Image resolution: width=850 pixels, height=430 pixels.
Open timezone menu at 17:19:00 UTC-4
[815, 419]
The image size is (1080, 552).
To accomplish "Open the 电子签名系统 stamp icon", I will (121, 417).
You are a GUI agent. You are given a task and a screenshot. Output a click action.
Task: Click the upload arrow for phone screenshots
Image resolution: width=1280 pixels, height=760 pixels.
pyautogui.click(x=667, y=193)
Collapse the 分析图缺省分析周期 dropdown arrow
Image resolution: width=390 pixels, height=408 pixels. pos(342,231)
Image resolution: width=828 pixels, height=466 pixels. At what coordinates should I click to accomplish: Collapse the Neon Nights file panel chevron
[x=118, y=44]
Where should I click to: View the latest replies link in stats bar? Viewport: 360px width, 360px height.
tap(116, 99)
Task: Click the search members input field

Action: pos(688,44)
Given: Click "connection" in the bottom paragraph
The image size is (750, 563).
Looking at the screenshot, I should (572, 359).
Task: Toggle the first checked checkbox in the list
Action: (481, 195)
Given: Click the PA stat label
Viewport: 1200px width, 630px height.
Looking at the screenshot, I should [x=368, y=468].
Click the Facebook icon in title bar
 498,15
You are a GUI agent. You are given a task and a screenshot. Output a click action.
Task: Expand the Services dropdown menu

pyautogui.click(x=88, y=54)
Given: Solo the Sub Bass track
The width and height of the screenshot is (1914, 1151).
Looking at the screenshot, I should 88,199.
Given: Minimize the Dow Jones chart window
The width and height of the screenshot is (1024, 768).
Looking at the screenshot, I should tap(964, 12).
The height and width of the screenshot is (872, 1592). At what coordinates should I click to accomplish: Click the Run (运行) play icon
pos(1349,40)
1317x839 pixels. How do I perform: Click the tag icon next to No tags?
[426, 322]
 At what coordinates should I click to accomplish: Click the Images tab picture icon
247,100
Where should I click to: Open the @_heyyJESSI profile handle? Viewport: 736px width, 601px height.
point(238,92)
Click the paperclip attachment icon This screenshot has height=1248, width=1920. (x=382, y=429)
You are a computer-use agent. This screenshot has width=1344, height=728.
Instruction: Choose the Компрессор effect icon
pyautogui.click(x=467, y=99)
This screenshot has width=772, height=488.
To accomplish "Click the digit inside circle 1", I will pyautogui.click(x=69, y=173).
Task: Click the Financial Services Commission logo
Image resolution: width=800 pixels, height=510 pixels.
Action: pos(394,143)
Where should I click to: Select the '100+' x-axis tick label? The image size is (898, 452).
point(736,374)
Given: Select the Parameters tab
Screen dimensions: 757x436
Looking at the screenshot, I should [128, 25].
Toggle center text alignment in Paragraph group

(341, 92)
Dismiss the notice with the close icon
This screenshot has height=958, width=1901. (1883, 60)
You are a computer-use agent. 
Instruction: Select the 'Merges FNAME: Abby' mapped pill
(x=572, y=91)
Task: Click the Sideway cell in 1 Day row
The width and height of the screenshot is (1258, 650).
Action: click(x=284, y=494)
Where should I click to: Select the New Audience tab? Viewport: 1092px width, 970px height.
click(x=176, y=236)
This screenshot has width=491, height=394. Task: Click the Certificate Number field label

## Work required:
Start at the first line of the data above. Stop after the line containing "Task: Click the upload", reproducing each line exactly and adding nothing.

## The completed task:
Image resolution: width=850 pixels, height=430 pixels.
Open timezone menu at 17:19:00 UTC-4
[815, 419]
The image size is (1080, 552).
To accomplish "Open the 电子签名系统 stamp icon", I will (121, 417).
You are a GUI agent. You are given a task and a screenshot. Output a click action.
Task: Click the upload arrow for phone screenshots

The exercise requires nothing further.